For this question ignore the phenotypes that are unmentioned. For example "a blue female" is a blue female who can be any colour, and either be silent or normal.

Select one or more:

a. This mating can produce silent or normal voiced offspring

b. The probability of an offspring from this mating having a forked tail and normal voice is 1/6

c. This mating can produce silent or normal voiced female offspring

d. The probability of a female offspring having a forked tail and blue scales is 1/3

Answer 1

First Question:

The answer will be 1 (Option e).

Explanation: As tail shape or scale color doesn't matter in this case, we will only consider sex chromosomes in this case. Genotype of Atolla will be XS0 as he is silent. Genotype of Brachy will be X+X+ as she has normal voice. The cross between them is shown in below Punnett square.

Gametes	XS	0
X+	XSX+ (Silent female)	X+0 (Male with normal voice)
X+	XSX+ (Silent female)	X+0 (Male with normal voice)

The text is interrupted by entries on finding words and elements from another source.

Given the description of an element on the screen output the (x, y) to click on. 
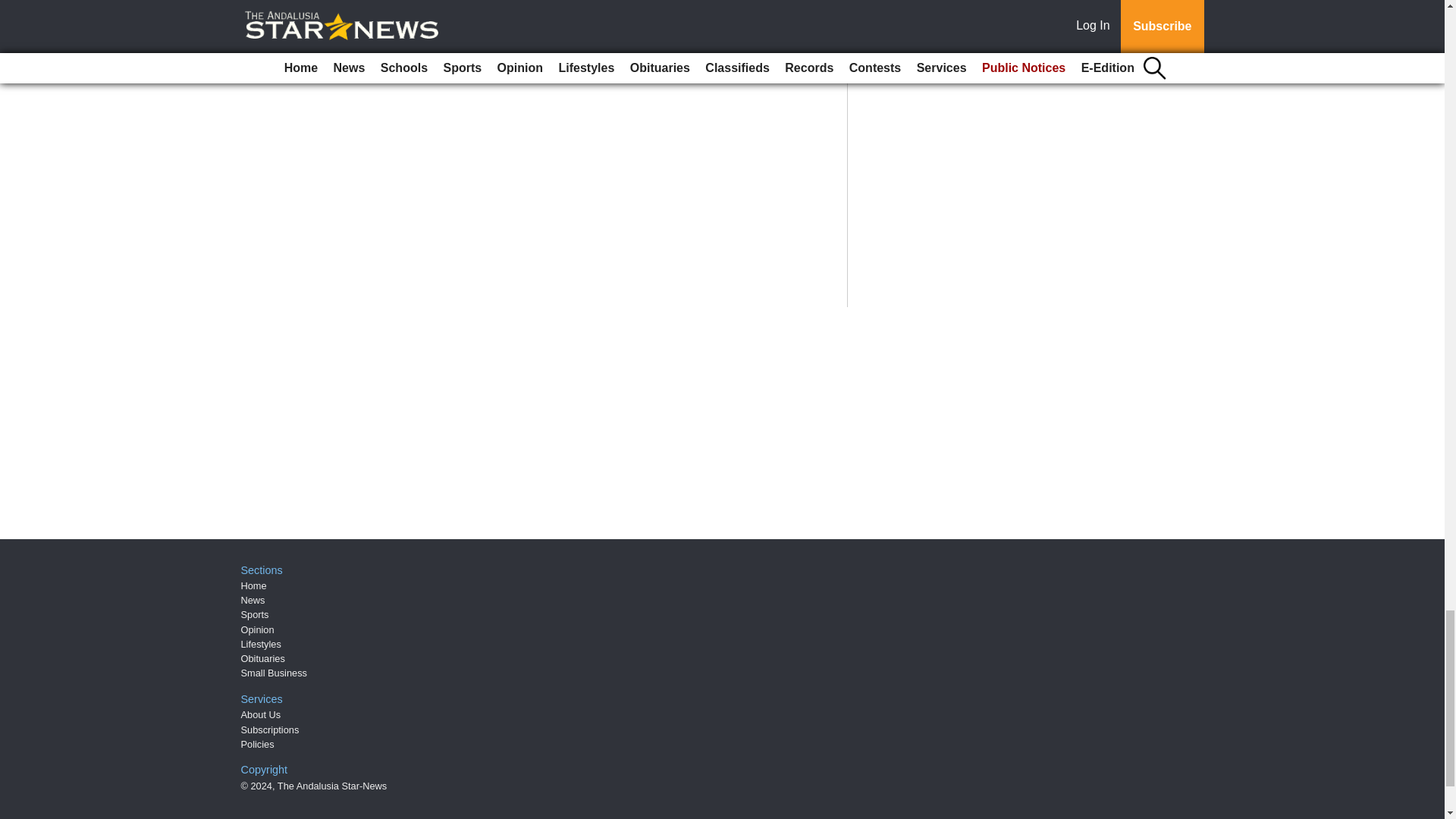
News (252, 600)
Home (253, 585)
Opinion (258, 629)
Sports (255, 614)
Lifestyles (261, 644)
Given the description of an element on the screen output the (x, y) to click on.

From the above Punnett square, we find that probability that a female child will be silent is 1 (We will ignore X+0 genotype in this case as only female child needs to be considered).

Second Question:

The answer will be 1/4 (Option e).

Explanation: In this case we only need to consider autosomes. Genotype of Atolla will be ff CBCB as he has forked tail fin & blue scales. Genotype of Brachy will be Ff CBCR as she has solid tail fin & purple scales. The only gamete of Atolla will be f CB. The gametes of Brachy will be F CB, F CR, f CB & f CR. The cross between them is shown in below Punnett square.

Gametes	f CB
F CB	Ff CBCB (Solid tail & blue scales)
F CR	Ff CBCR (Solid tail & purple scales)
f CB	ff CBCB (Forked tail & blue scales)
f CR	ff CBCR (Forked tail & purple scales)

From the above Punnett square, we find that probability that a child with a forked tail & purple scales is 1/4.